Dunque, la contrapposizione luddisti/supertecnologici non funziona.
Funziona quella scrittori/lettori?
Un lettore oggi potrebbe dire: “acquisto a prezzi stracciati, su cataloghi sterminati a disponibilità immediata. In vita mia non ho mai goduto di una “bibliodiversità” tanto vasta. Perché mai dovrei scendere in trincea? Contro chi? Ho ben altri problemi, io. Ho problemi di abbondanza, ho la tavola perennemente imbandita e non so dove infilzare la forchetta”.
Tuttavia, si potrebbe anche ritenere miope un lettore che parla così: chi oggi lo coccola domani potrebbe levargli la pelle. Appena se ne convince la contrapposizione lettori/scrittori salta.

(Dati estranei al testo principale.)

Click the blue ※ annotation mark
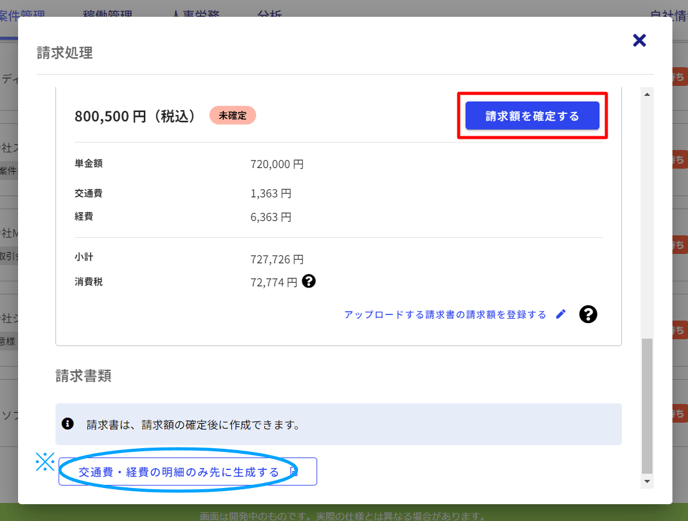The image size is (688, 521). point(45,461)
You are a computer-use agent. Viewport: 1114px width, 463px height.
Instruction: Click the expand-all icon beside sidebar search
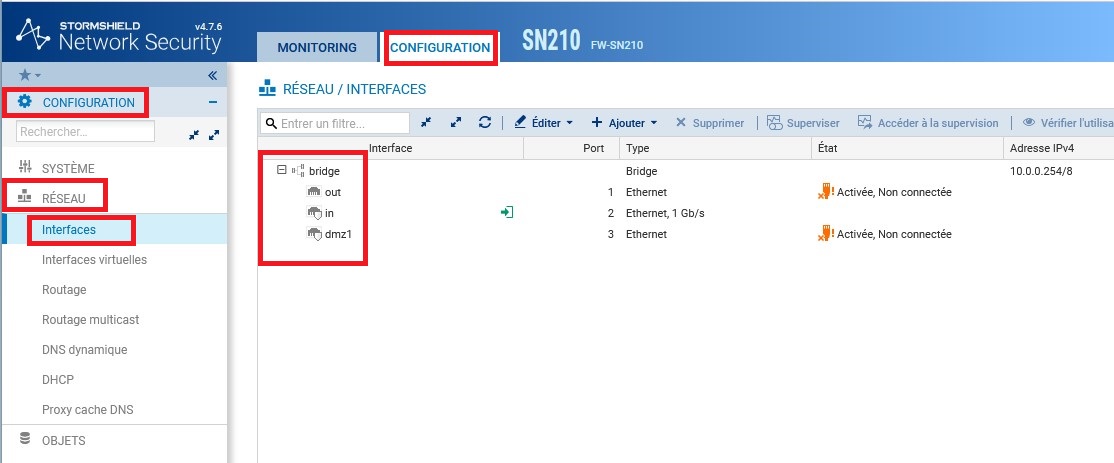pyautogui.click(x=213, y=133)
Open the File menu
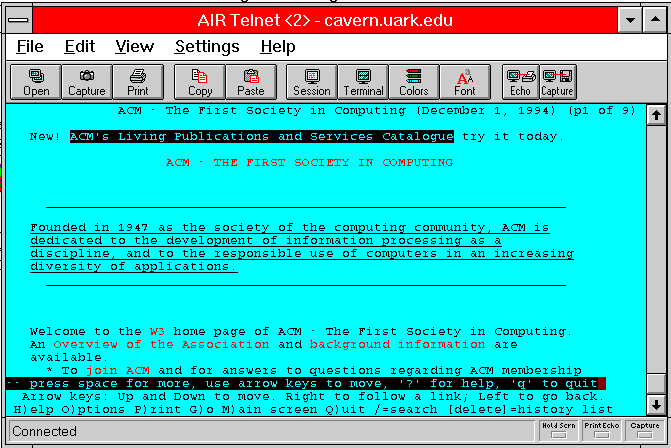Image resolution: width=671 pixels, height=448 pixels. [x=30, y=46]
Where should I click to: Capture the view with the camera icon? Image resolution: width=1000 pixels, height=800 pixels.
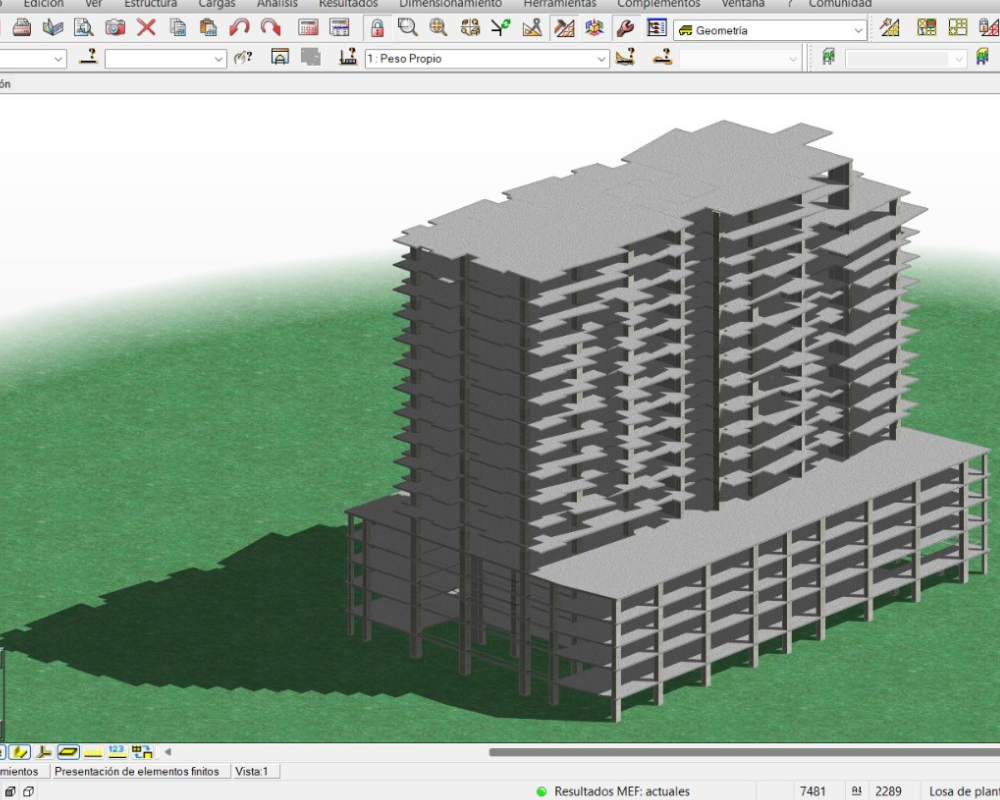(x=115, y=28)
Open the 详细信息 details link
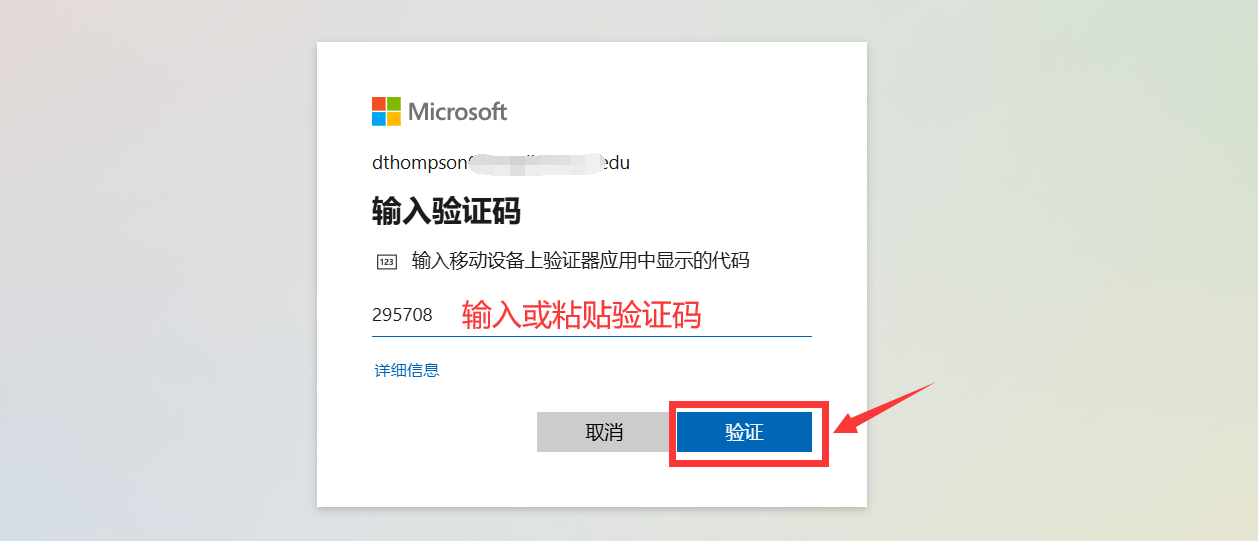Viewport: 1258px width, 541px height. 407,370
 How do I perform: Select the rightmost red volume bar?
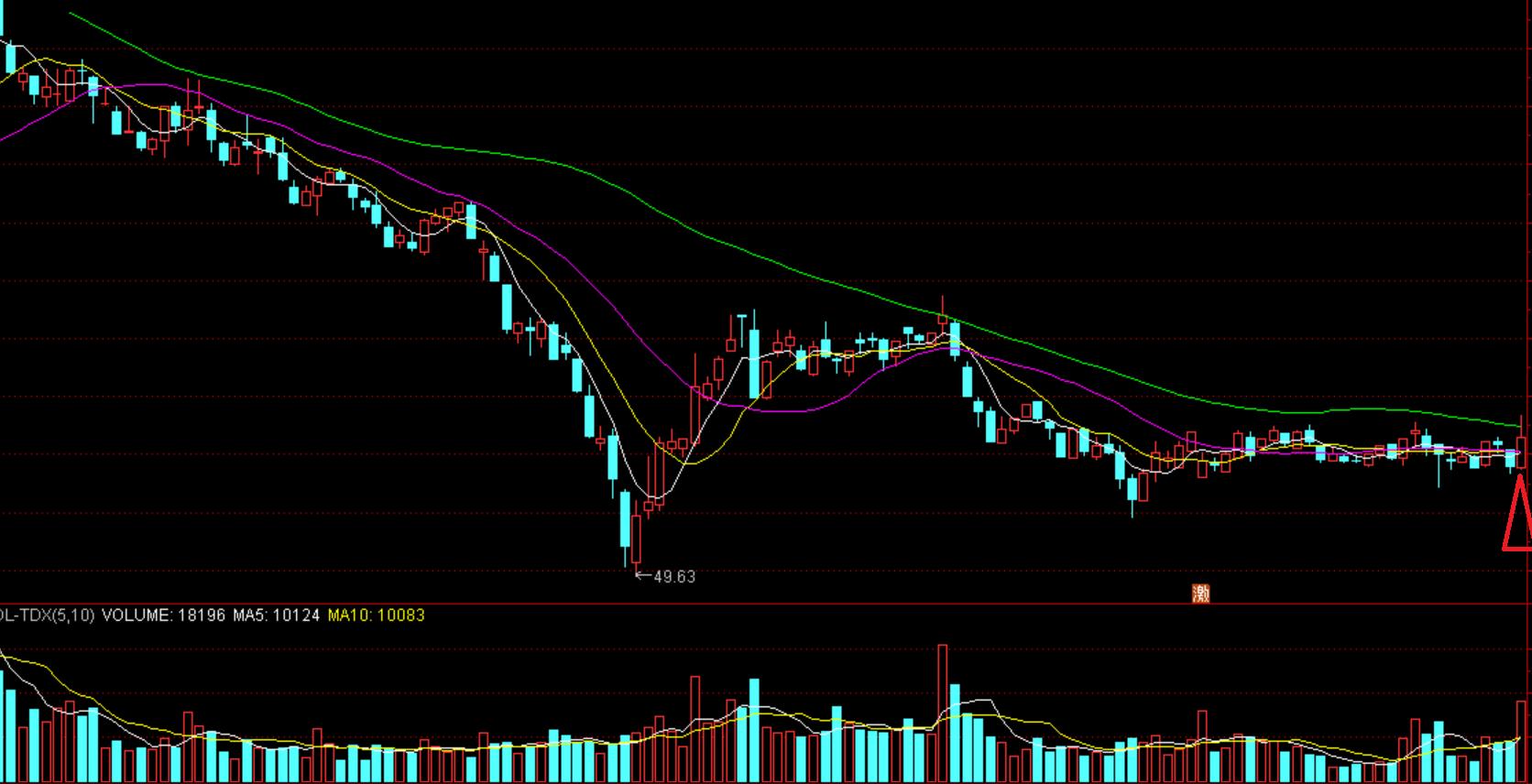tap(1524, 742)
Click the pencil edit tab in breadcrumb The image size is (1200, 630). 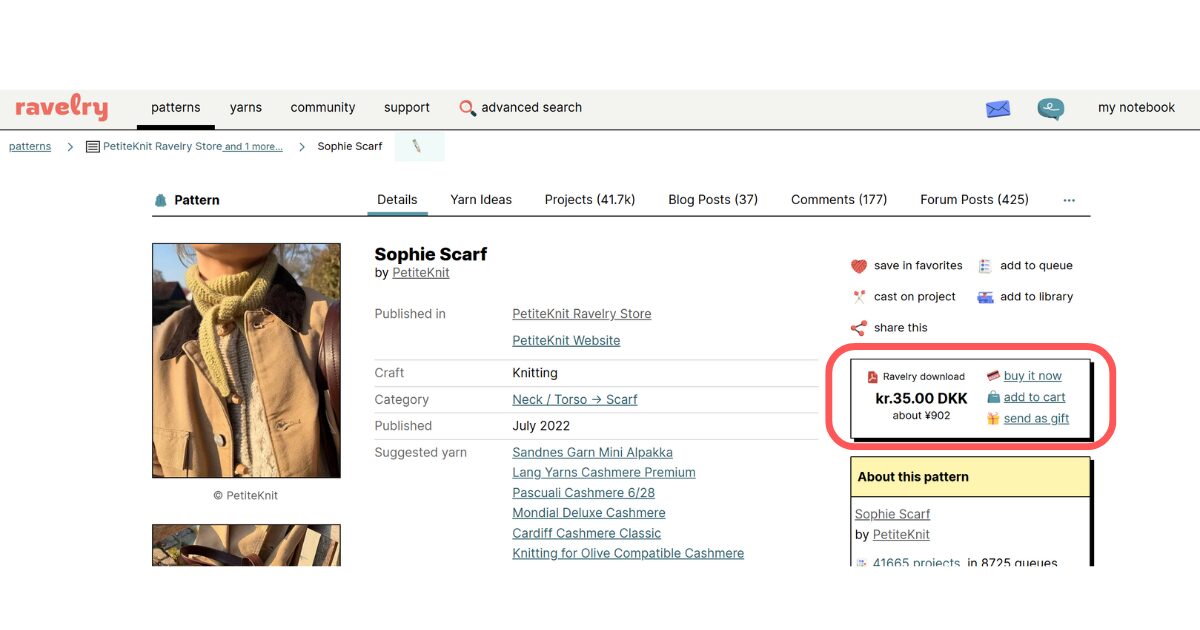click(x=417, y=146)
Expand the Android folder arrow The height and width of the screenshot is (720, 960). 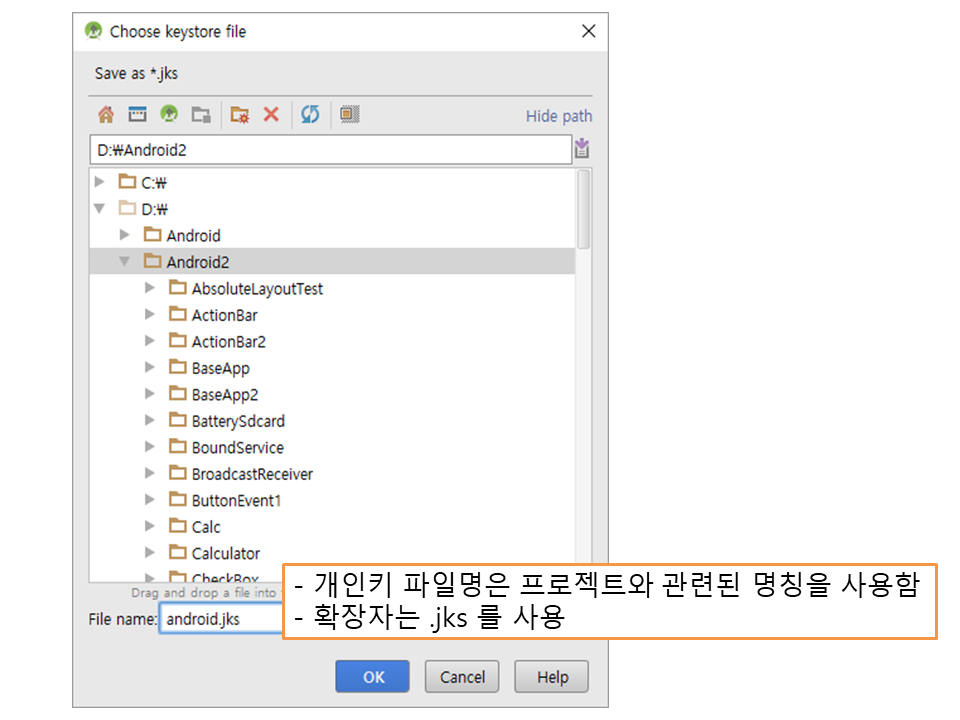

C’ è un’ altra dicotomia: scrittori che scrivono per farsi leggere/scrittori che scrivono per farsi pagare. Si, lo so, anche i primi vogliono farsi pagare e anche i secondi vogliono farsi leggere, tuttavia la dicotoma ha funzionato ed è già emersa chiaramente, almeno quando si è trattato, per esempio, di combattere l’ indicizzazione dei libri da parte di Google. Gli “scrittori che scrivono per farsi pagare”, fissati sul copyright, sono rimasti così soli nella loro lotta da far pena.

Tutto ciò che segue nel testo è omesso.